First, retained sequence diversity after clustering will vary by protein family, creating a nonlinear relationship between similarity thresholds and training data distribution. In other words, sequence diversity (and, in turn, statistical power) won’t be maintained as dataset size decreases. Second, phylogenetic relationships predict this relationship. Families with low effective sequence count will be most affected by clustering; those with high effective sequence count will be more robust. Most sit on a diverse, heterogeneous continuum (Figure 4, B). Evolution determines the behavior of the data and, ultimately, what can be learned.
Other considerations arise. Nonindependent relationships are ubiquitous. How big would the biological universe be if they were removed? Nonindependence is also unevenly distributed. Would filtering lead to the loss of whole chunks of biological phenomena (taxonomic groups, protein families, molecular functions)?
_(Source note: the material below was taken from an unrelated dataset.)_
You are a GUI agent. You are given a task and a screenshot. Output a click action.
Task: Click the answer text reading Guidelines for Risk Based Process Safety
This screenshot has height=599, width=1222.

More provocatively, is it possible we have already hit “peak biological data” (as has been suggested, this is the case for natural language models [35])?
Nonindependence affects filtering outcomes.
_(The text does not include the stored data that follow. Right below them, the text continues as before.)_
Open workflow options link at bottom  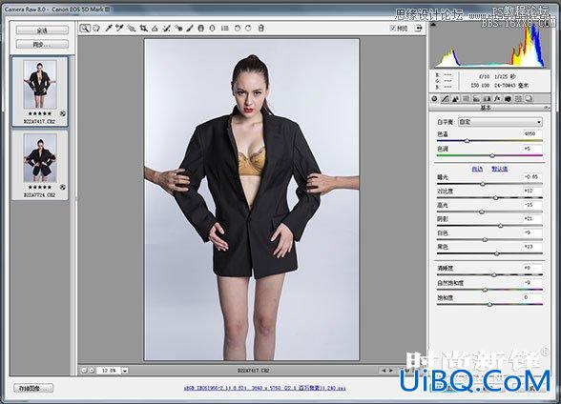coord(265,388)
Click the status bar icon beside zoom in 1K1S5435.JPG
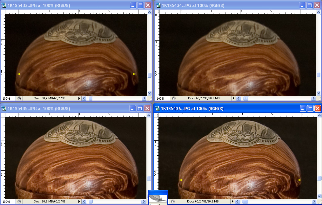 click(19, 201)
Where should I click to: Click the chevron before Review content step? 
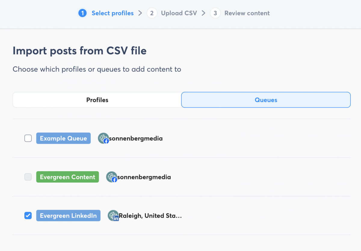203,13
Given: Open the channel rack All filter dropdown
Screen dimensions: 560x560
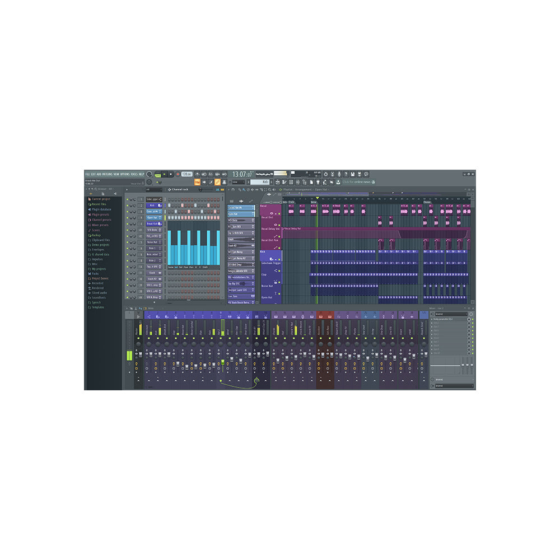Looking at the screenshot, I should coord(153,189).
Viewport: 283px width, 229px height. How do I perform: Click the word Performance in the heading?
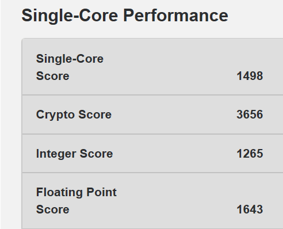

(A) Proportion of retained sequences as a function of sequence similarity filtering with MMseqs2. Each line corresponds to a protein family. Color corresponds to the minimum retained sequence proportion for each family.
(B) The relationship between the slopes of each line in (A) (x-axis) and the Hill’s diversity of each protein family (inferred from their multiple sequence alignments). Colors are the same as in (A) (r = Pearson’s correlation coefficient).
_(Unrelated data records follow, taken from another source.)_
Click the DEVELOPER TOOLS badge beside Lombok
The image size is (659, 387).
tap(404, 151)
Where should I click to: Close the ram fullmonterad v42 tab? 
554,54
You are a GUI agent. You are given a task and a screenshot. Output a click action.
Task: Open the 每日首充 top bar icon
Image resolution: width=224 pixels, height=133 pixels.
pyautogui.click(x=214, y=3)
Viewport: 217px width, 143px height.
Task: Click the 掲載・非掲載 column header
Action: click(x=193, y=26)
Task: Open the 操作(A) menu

Much of the known protein universe’s diversity comes from species with just a few associated sequences or structures [31]. Even minimal data balancing leads to substantial loss of phylogenetic diversity. For example, ~48% of species are removed with at least two proteins [31]. Filtering also decreases the diversity of higher taxonomic groups and protein structural clusters [31].
Similar patterns are present if filtering is done on sequence, instead of taxonomic diversity. Returning to the data in Figure 2, we wondered what the total number of effective sequences was across all the Ensembl Compara protein trees. In other words, how much data would be left if we filtered to just effective sequences? Given our estimates, we found this would reduce the dataset by about 58% (total sequences = 4,230,261; effective sequences = 1,782,627). Furthermore, as shown in Figure 2, these effects weren't evenly distributed (Figure 2, A). Suppose this pattern is representative (remember, these are just vertebrate protein trees). In that case, it may be reasonable to expect that most of the data in a given sequence dataset will be pseudoreplicated. This substantially reduces usable data and, thus, statistical power.
In a peak data scenario, we'd expect models to have slurped up most available information in the sequence universe. Evidence supporting this may be accumulating. For example, Tule et al. 2025 [11] found that ESM2 predicts evolutionary relationships better than ESM3. Similarly, ProGen3 models with more parameters perform worse on zero-shot fitness prediction than smaller ones [7]. Better estimation of proteins' natural (phylogenetic) distribution may come at the cost of fitness prediction accuracy [7]. This fits with [36] and Gordon et al. 2025 [29]; phylogenetic relationships and protein fitness may reflect divergent processes. Only so much can be learned about one from the other (more on this later). And, fitting with patterns that may be expected from a “peak data” scenario, performance on both distributions may fall off as larger and more complex models are trained. Prediction worsens after a specific training threshold [7]. Time will tell if these patterns are borne out. Just where the hypothesized training thresholds exist will likely be model and task-specific. At the very least, initial signs indicate that the universe of usable data is smaller than we think.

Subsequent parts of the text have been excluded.